* **TASK TO CARRY OUT**:
Below are the records; copy exactly the stretch from the line containing "Task: Open the apps grid launcher icon" through the line containing "Given: Select Delete in the context menu", both ends included, and nothing else.

* **DATA FOR REVIEW**:
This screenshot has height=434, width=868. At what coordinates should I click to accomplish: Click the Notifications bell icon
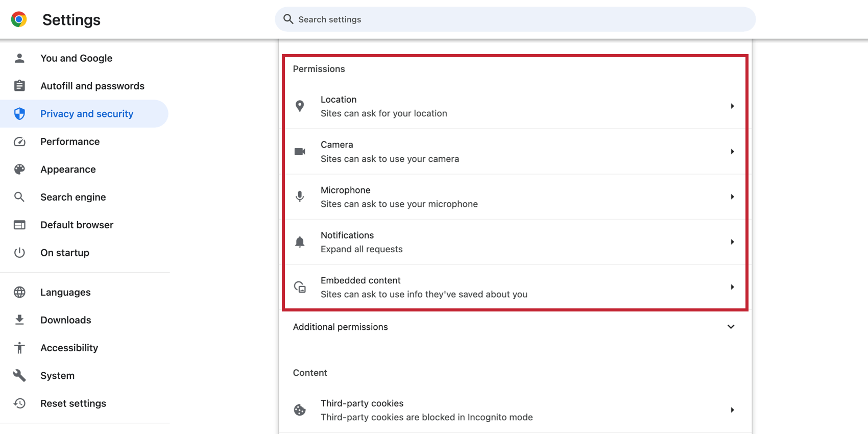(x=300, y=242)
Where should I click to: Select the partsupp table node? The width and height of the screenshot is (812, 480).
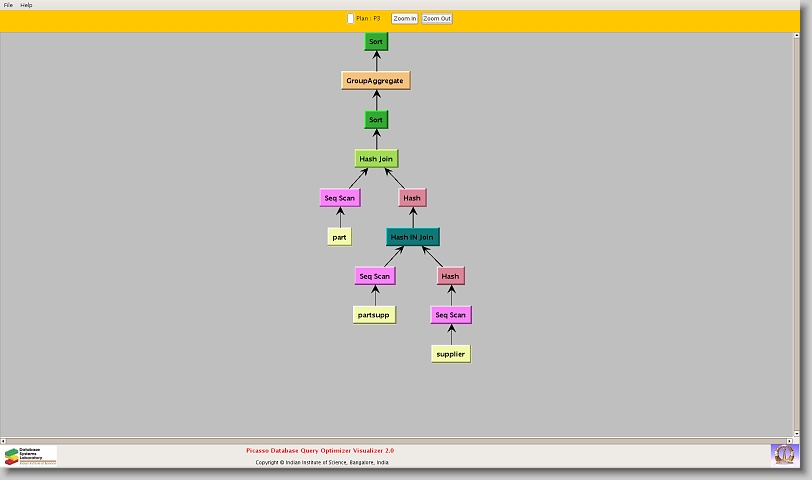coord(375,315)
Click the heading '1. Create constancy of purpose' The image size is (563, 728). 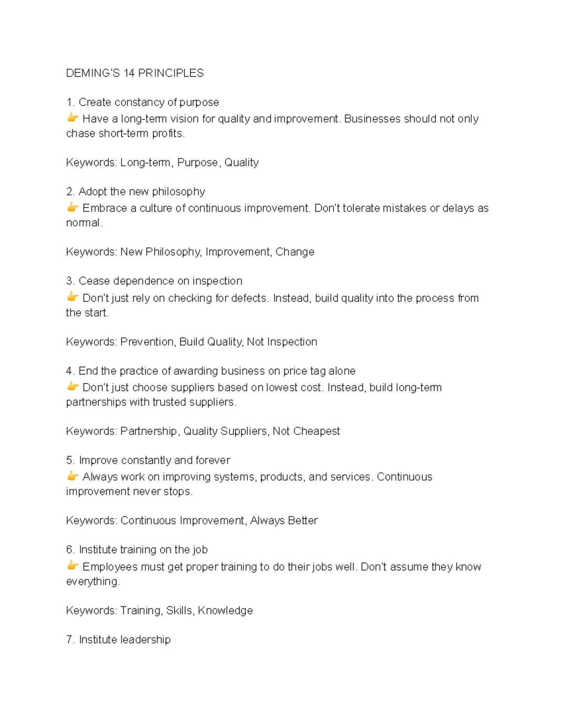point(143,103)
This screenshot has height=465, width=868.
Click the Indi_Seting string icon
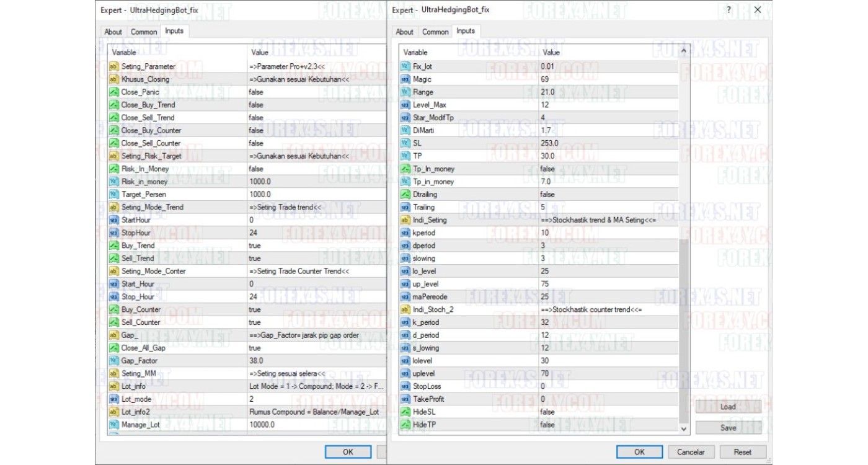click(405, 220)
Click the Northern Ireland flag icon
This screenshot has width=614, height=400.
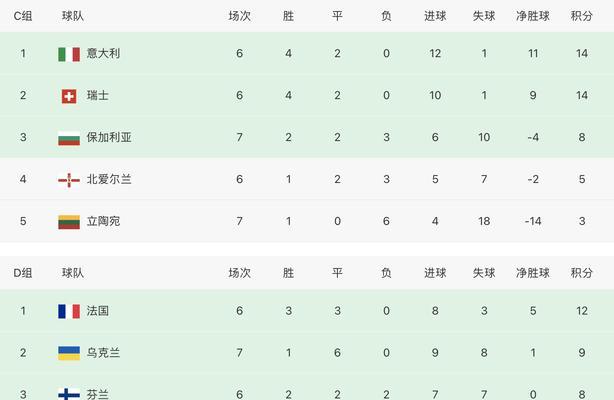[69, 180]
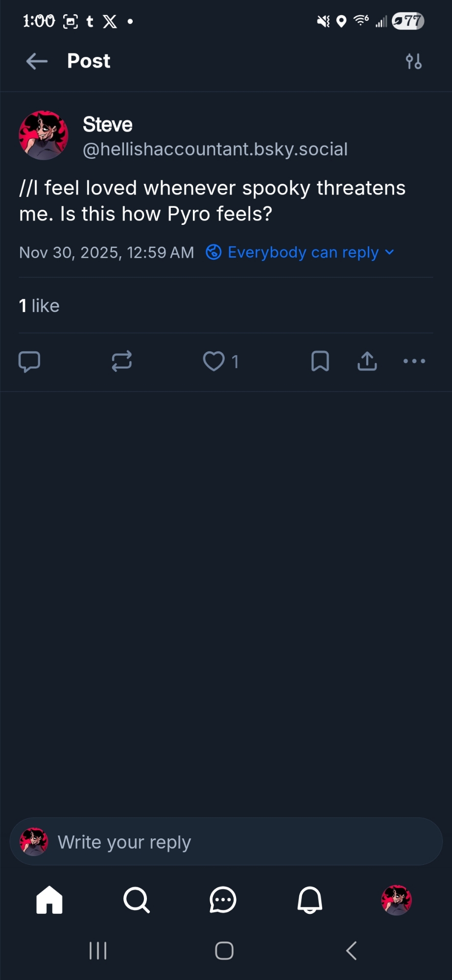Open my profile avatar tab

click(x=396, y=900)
--
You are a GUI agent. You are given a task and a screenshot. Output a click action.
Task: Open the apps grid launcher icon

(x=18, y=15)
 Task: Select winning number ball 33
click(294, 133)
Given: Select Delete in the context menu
---
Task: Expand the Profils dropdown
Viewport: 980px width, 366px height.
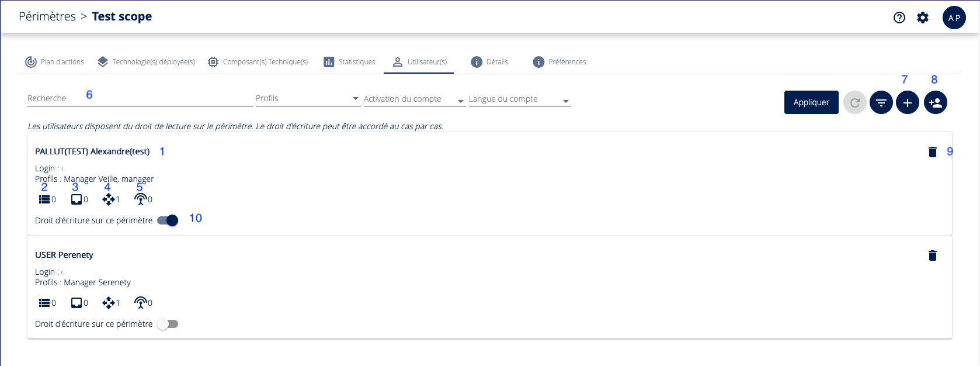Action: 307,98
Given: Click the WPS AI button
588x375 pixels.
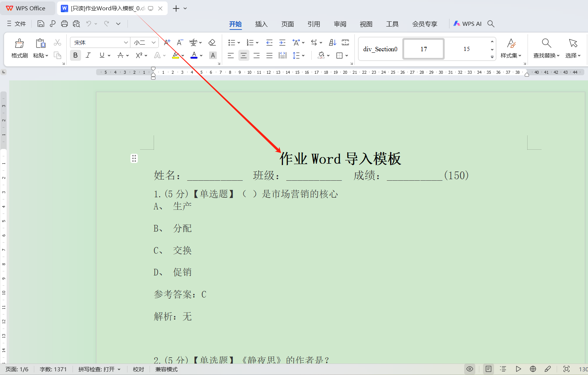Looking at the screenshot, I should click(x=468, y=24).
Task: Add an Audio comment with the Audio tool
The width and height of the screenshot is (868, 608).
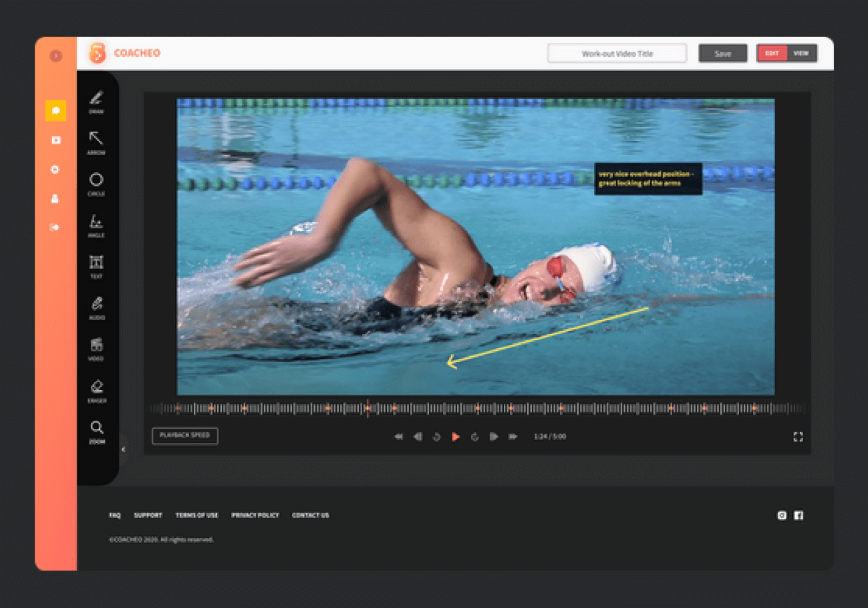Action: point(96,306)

* **RESULT BELOW**:
Task: Open the apps grid launcher icon

(x=18, y=15)
 Task: Select winning number ball 33
click(294, 133)
Given: Select Delete in the context menu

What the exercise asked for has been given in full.